Phou Bia (Lao: ພູເບັ້ຍ) is the highest mountain in Laos. It is in the Annamese Cordillera, at the southern limit of the Xiangkhoang Plateau in Xiangkhouang Province. Owing to its elevation—2,819 m (9,249 ft), the highest terrestrial point in Laos, the climate is cold and the area around the mountain is mostly cloudy.

History
Although no snow has been reported for decades, it is claimed that as late as the first years of the 20th century, snow fell occasionally on its summit.

On 10 April 1970, an Air America C-130A aircraft crashed into the mountain.

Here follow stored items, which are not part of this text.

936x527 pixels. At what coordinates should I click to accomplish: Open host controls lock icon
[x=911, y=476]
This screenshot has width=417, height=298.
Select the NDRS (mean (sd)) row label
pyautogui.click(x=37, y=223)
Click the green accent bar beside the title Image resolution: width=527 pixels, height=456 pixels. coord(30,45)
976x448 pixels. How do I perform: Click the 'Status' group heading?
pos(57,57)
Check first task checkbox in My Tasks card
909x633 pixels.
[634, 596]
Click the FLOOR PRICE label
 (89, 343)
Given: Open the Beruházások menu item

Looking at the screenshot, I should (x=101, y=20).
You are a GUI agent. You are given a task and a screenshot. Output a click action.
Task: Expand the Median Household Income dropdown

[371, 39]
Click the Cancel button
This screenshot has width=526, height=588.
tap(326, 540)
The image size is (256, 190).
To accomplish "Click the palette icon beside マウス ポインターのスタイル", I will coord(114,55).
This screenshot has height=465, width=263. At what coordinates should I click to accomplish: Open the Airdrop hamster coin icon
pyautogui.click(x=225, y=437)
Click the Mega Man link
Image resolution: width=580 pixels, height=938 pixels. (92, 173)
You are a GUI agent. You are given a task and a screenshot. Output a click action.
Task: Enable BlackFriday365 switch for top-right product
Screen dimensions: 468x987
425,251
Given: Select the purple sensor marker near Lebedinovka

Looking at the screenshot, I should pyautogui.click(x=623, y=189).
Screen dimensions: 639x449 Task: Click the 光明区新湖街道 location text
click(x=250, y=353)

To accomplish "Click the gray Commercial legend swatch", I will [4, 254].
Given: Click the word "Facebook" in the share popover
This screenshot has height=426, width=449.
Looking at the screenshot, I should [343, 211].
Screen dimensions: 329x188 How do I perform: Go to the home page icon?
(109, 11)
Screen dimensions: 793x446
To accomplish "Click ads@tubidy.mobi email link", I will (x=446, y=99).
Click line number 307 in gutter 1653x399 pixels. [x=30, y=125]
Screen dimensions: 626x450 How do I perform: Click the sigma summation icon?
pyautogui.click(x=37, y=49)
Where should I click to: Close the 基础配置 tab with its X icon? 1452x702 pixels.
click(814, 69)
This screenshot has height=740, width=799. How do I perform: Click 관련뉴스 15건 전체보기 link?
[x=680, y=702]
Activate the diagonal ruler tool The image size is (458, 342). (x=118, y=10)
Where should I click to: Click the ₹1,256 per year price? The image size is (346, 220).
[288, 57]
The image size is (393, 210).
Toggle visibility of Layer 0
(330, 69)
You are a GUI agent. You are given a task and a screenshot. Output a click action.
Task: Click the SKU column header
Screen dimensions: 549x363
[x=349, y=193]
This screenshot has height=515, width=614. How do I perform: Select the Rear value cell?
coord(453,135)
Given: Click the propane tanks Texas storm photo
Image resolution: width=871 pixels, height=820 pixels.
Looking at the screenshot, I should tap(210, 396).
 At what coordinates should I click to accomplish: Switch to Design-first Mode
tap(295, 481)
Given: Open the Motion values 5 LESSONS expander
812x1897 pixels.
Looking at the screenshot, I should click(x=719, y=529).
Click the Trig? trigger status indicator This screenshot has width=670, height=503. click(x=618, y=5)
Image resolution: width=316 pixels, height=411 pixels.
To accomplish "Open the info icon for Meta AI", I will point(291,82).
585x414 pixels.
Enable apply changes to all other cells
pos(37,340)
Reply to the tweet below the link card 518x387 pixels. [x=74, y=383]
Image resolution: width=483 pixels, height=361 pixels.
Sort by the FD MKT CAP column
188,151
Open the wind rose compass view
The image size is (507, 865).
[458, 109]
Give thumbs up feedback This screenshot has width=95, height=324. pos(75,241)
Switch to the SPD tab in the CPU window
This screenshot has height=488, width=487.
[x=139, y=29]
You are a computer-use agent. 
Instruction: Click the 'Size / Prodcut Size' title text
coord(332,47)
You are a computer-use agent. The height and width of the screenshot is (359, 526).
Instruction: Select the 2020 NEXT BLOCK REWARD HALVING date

The area is remote, covered with jungle, and has been used by Hmong guerilla soldiers. In the 1970s, c. 60,000 Hmong supporting FAC operations took refuge at the Phou Bia massif. There have been reports of smaller Hmong hideouts in the area as recently as 2006.

Phou Bia rises in a restricted military area near the abandoned Long Chen air base, and for this reason sees few outside visitors. Unexploded ordnance further complicates access. As of July 2008, there had been no known ascent by a non-Lao person for at least 30 years.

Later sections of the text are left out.